I haven’t blogged for a while because I’ve been so busy both physically and mentally. Things haven’t been great all the time around here and no-one likes a moaner, or a “Remoaner Mong,” or perhaps that didn’t happen.
This post is just me checking in to say hello. My blogging conscience has been pricked by James who reprimanded me during our last Skype session for not writing. Apparently he keeps in touch with us poor old folk in dear old Blighty through my blog. Last year it was every day; now it’s non-existent.
I haven’t even managed a photo of the day for a while. I would have expected by now to have been able to take and post some spectacular pictures of autumnal foliage – they call it peeping in Canada – but the trees were so late this year that their brown leaves have formed a carpet silently during the night without all of their usual scarlet and gold pomp.
So here I sit, yet again berating myself for my failure to practise two Bellini arias. It’s OK, I have time before my next lesson, but I would have nailed them by now if I’d had the time. I’ll get right on it tomorrow.
I thought, though, that James would like a little story that happened to me this afternoon.
A while ago we were looking for a new house. Having sold our old one, we were between properties and renting a beautiful and newly renovated house just up the road, from a family at school, who had had to move to New York for two years. Their house was a little beyond our budget but they did drop the rental price because they knew us – in fact our boys were in the same class at school – and we could move in at short notice. This provided a welcome respite for us: we had fallen in love with a property which had been dangled in front of our eyes as a toy mouse in front of a pussycat no fewer than three times. We had belatedly realised that we had been used by the estate agent as an incentive for the buyers of that house to hurry up and sort out their mortgage and in the end it was not to be.
Anyway, this was 2001 and a week after we moved into their house the world changed forever. This story is not about how the world changed in September 2001, which has been more than adequately documented elsewhere.
So we settled into this house that was a little too large for us and a little beyond our budget and every week we’d go out and look for a new house to buy but somehow every week the properties we saw were smaller than those of the week before.
About six months after we’d settled in, it became clear that the family who owned the house were having some problems in the Big Apple and were keen to move back home.

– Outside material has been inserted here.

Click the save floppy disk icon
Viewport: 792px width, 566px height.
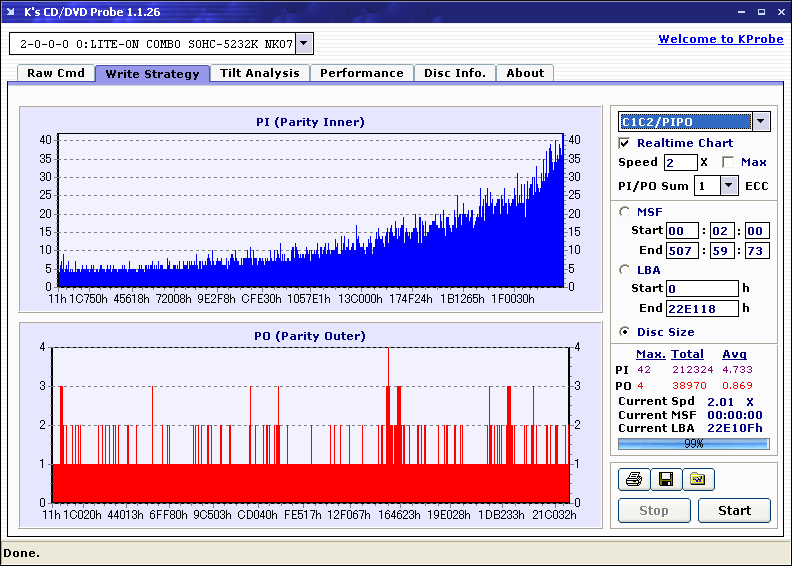pyautogui.click(x=665, y=480)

We had to find a new house quickly. So I wrote to all of the people who lived in the houses within a walkable radius of my children’s primary school and asked them if they wanted to sell their house. This plan worked very quickly and, after a few false starts, we bought this house which is now our home, and we moved in at the end of the June.

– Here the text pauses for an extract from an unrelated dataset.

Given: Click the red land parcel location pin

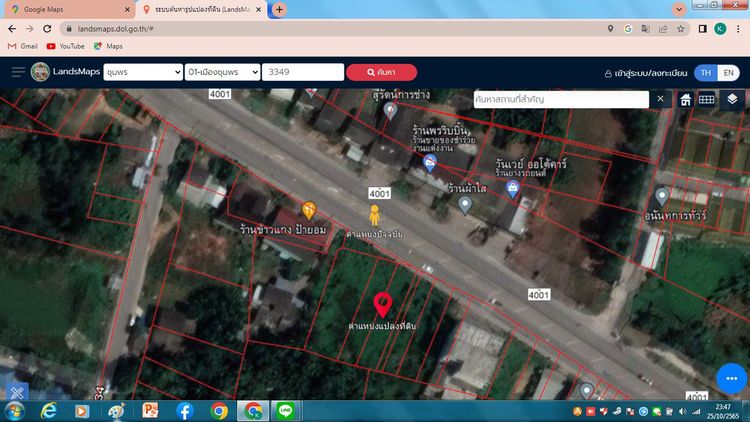Looking at the screenshot, I should tap(382, 304).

We had made very sure to look after the rented house very carefully. We made sure it was cleaned not once but twice to welcome its owners back from the USA. Sadly this was not enough for Mrs X, the owner because, no sooner had she settled back into her home than she decided that she would start spreading stories about how dirty we were and how we had left her house in a terrible state.
Well, that famous quote, erroneously attributed to Mark Twain, comes to mind here:
A lie can travel halfway round the world while the truth is putting on its shoes
For years afterwards, I found it difficult to hold my head high as Mrs X and her friends blanked me whenever she saw me and openly gossiped about me at school. It was horrible. Eventually our sons left that school and she no longer figured in my life.
Until one day, I met her behind the counter of our bank branch. As she was today.
I have had to buy some dollars for MsDD’s forthcoming trip to Washington and New York City and I called at the bank to check whether she can use her debit card there (she can but only if she registers with her bank that she is going to be in the USA.) There I stood in the queue, which was taking a long time as it seemed that some staff had been called into the manager’s office for a meeting. I saw Mrs X whizzing to and fro a couple of times and I feigned a huge interest in the contents of my phone and then in the leaflets for savings products.
Mrs X took the initiative and worked her way down the developing queue asking people if she could help them. Eventually she came to me:
“Oh hello!” her face gleamed with fake brightness and she adopted a large, practised customer-service smile. “Long time no see!”
“Indeed,” I said, forcing my mouth into the smallest of acknowledgements. “I’d like to buy some dollars and enquire about my daughter’s debit card.”
And so an old score was finally settled with dignity.